Direction:
Echo back the data from its first line up to and including the line that contains "pos(111,203)", and leave the pictures out of your answer.

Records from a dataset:
## Start

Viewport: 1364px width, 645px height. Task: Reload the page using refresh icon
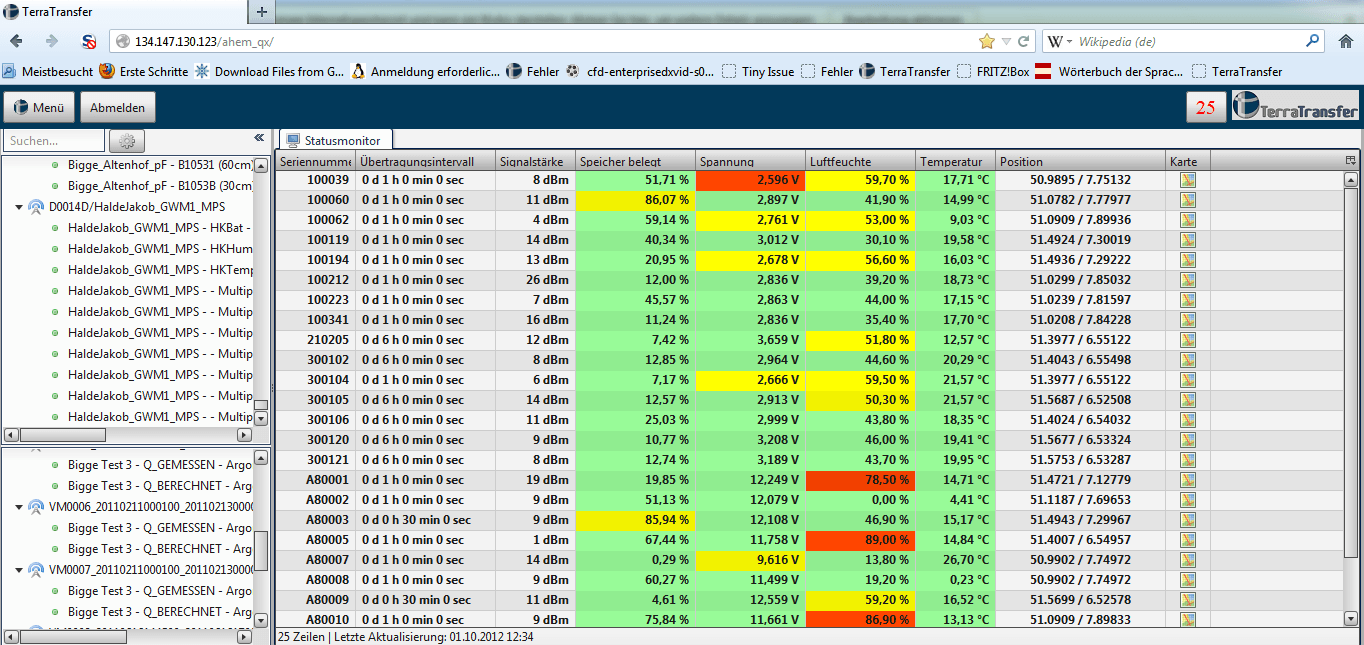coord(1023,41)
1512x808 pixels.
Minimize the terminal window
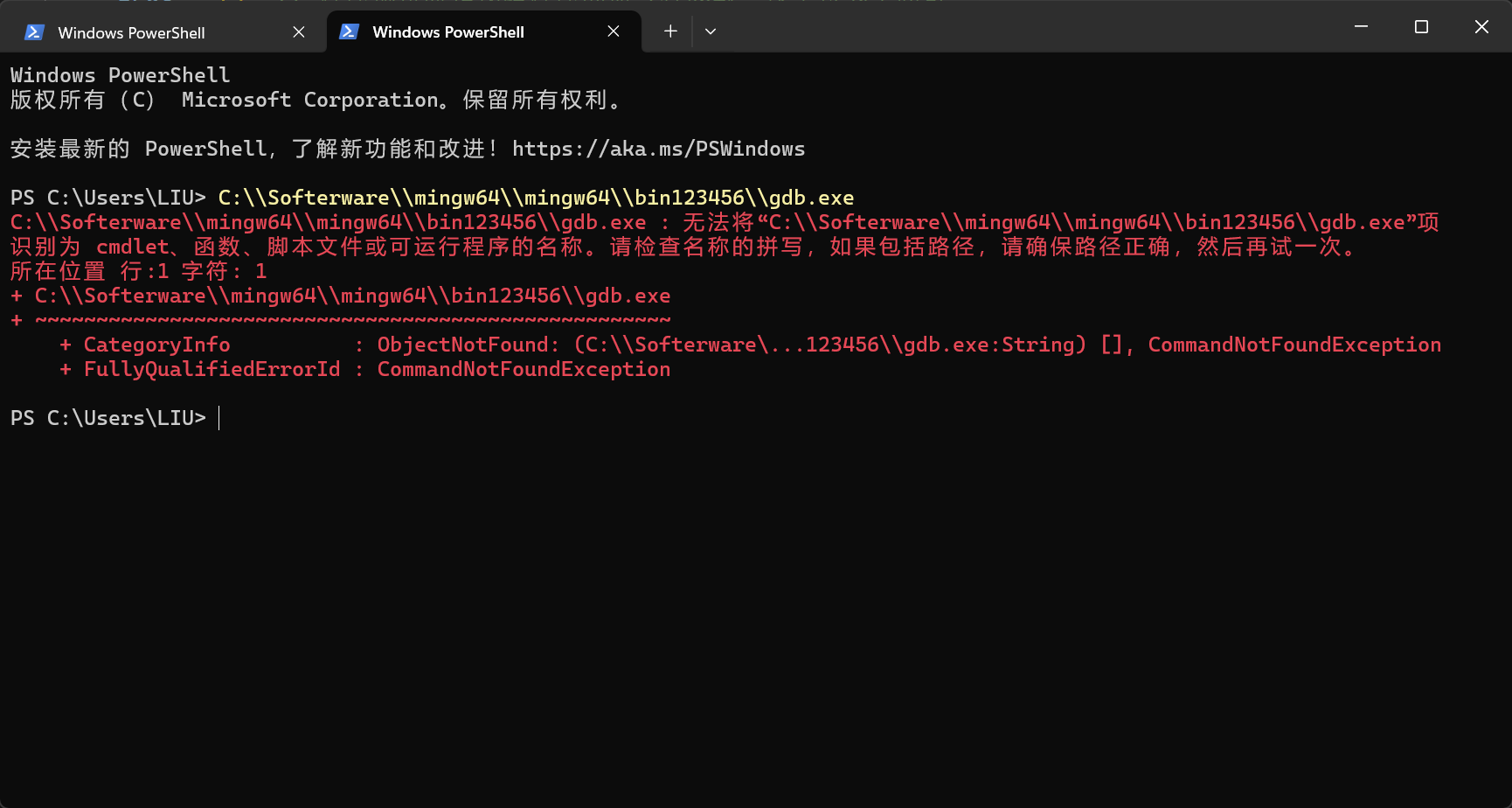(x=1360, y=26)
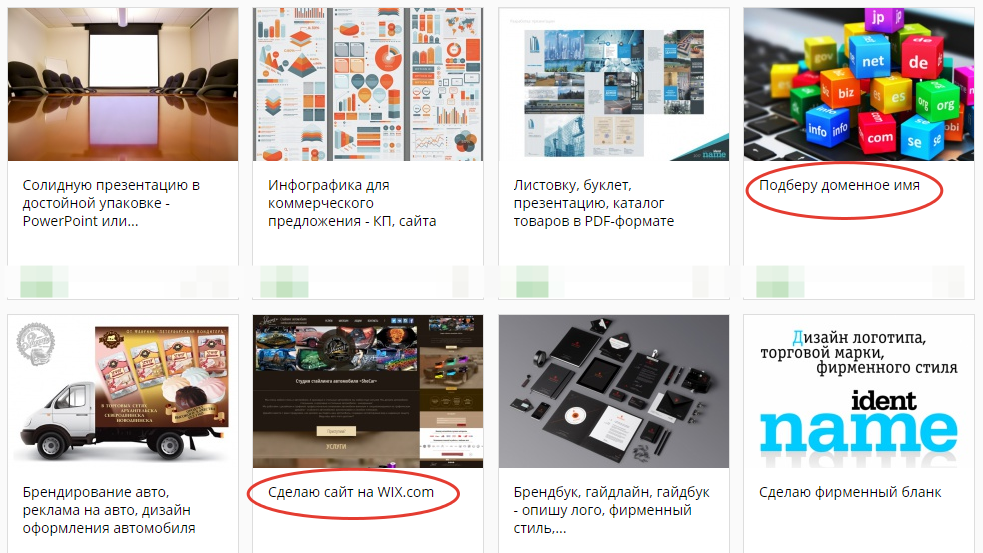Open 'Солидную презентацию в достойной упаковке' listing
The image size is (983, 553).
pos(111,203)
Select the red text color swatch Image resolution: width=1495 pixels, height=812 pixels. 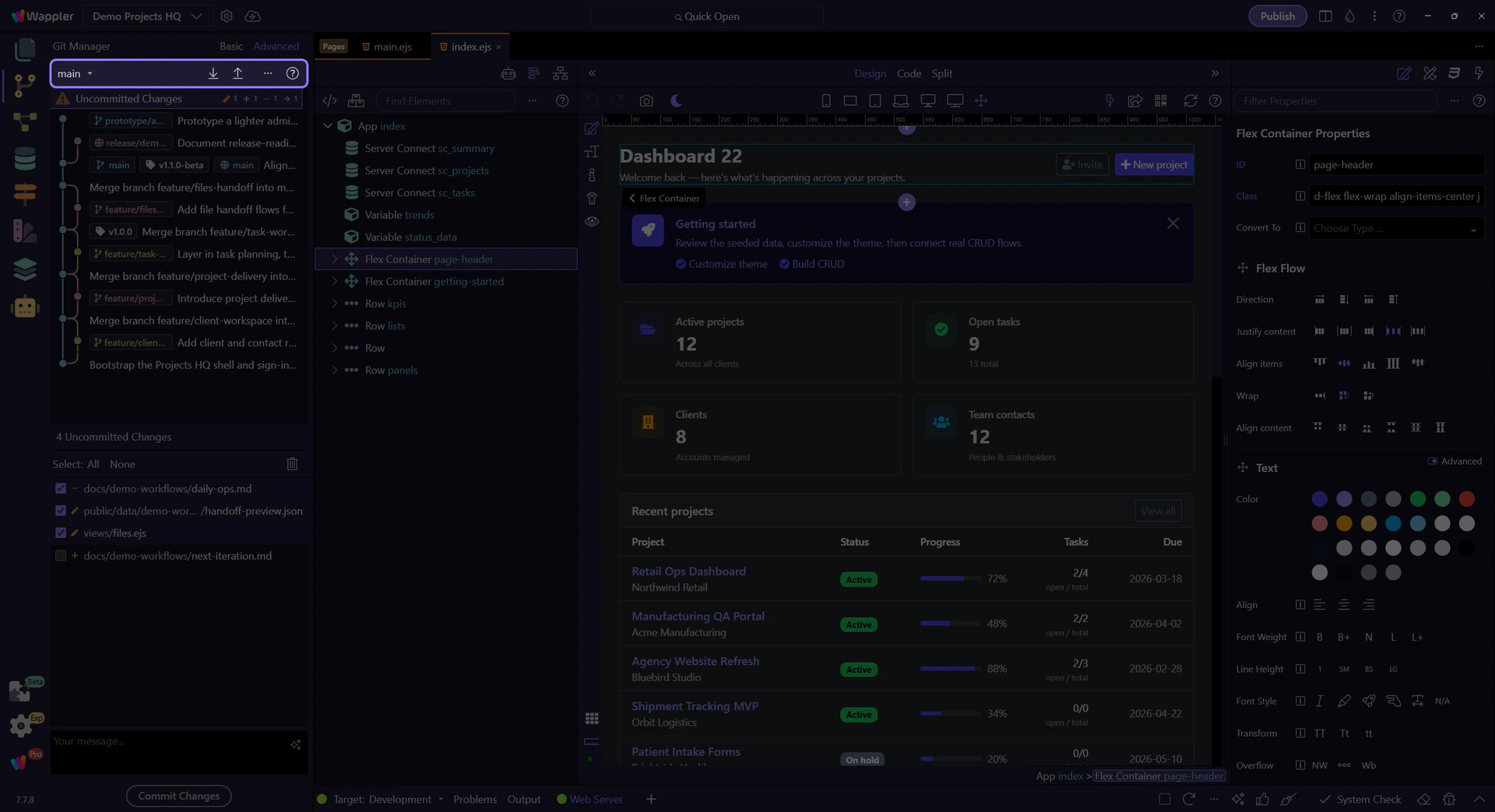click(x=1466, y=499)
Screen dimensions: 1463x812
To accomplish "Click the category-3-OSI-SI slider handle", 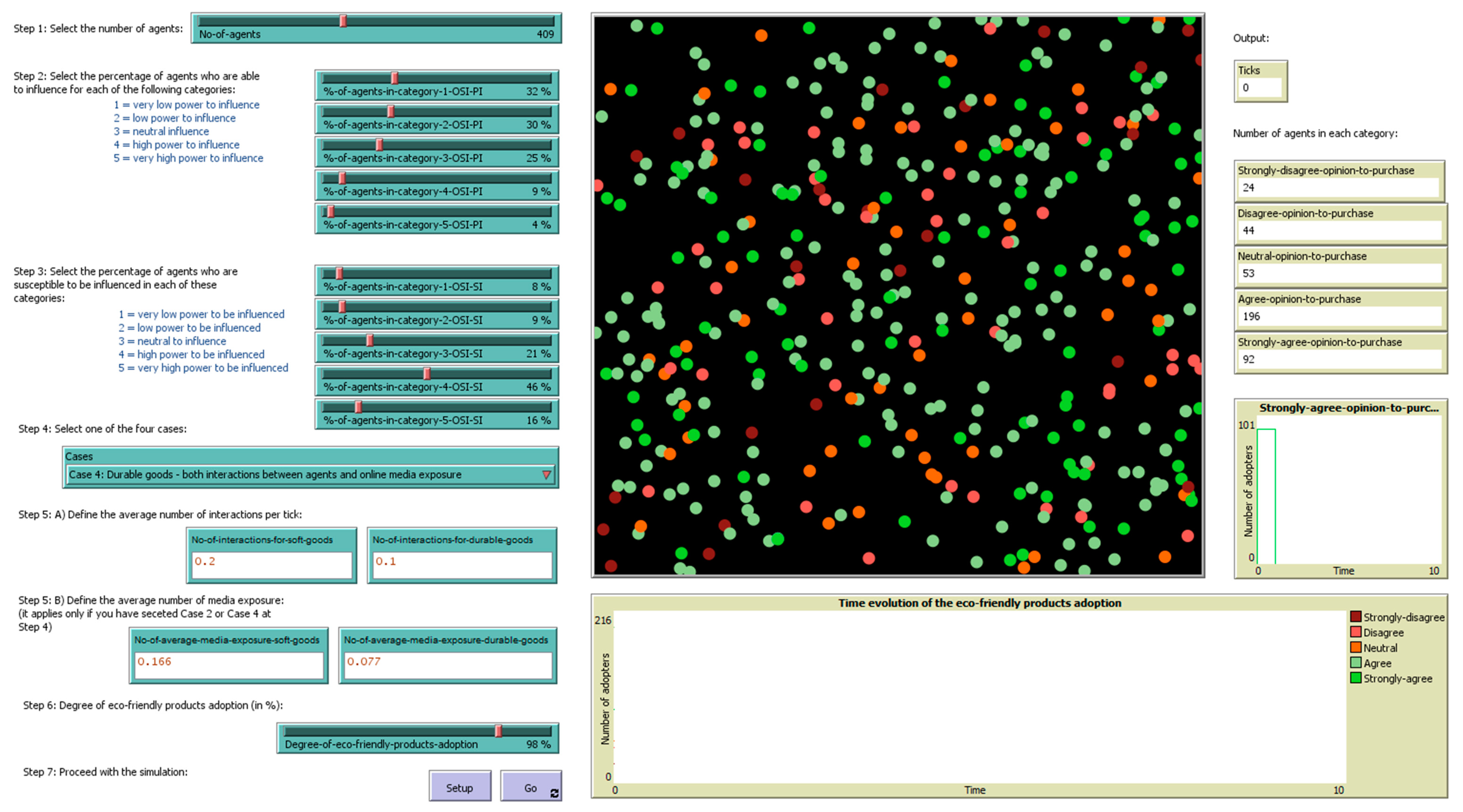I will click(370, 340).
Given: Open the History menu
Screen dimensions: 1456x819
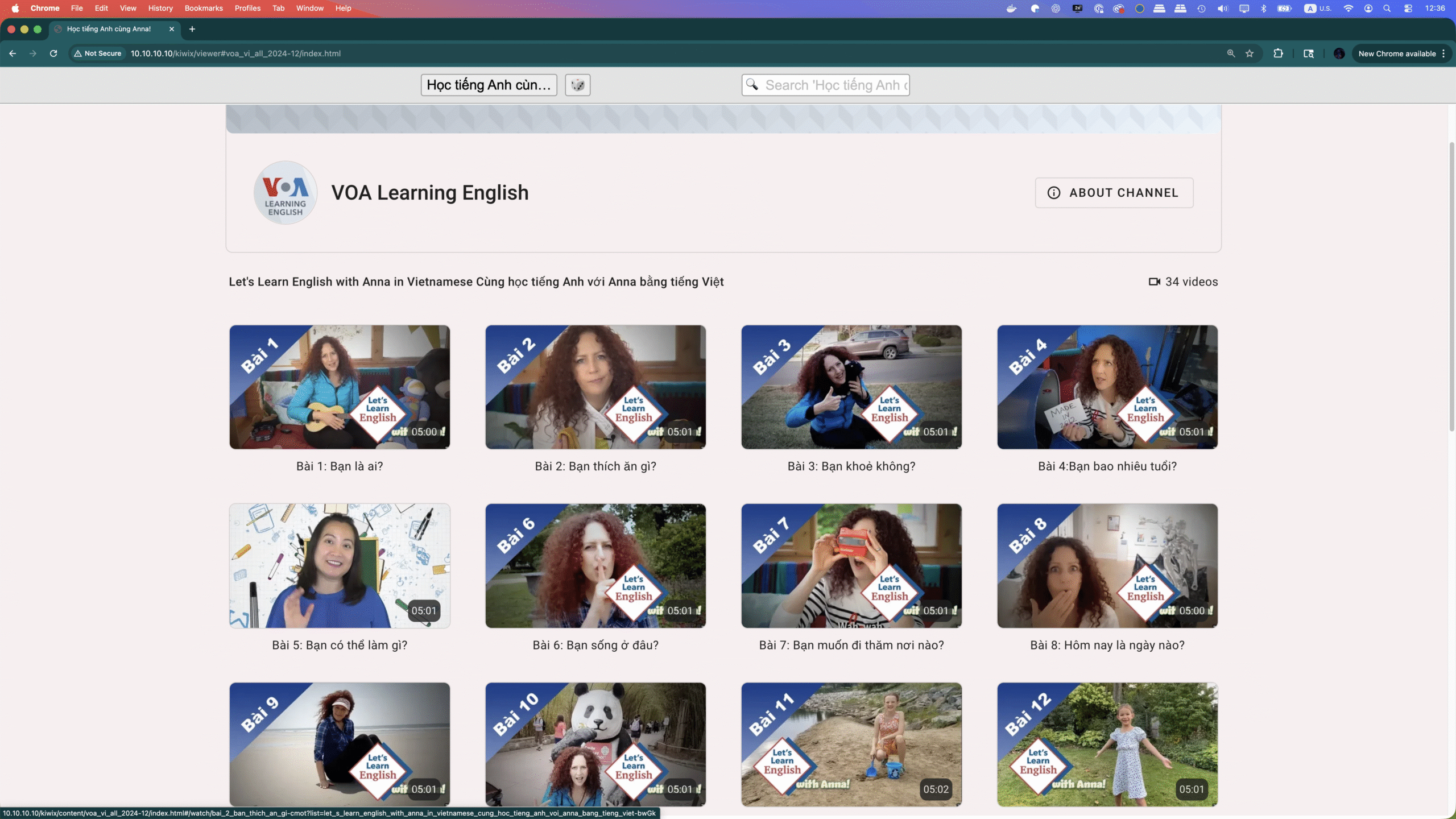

## End

Output of the exercise:
Viewport: 1364px width, 645px height. Task: Reload the page using refresh icon
coord(1023,41)
1512x808 pixels.
Minimize the terminal window
(x=1360, y=26)
Open 'Солидную презентацию в достойной упаковке' listing
The image size is (983, 553).
pos(111,203)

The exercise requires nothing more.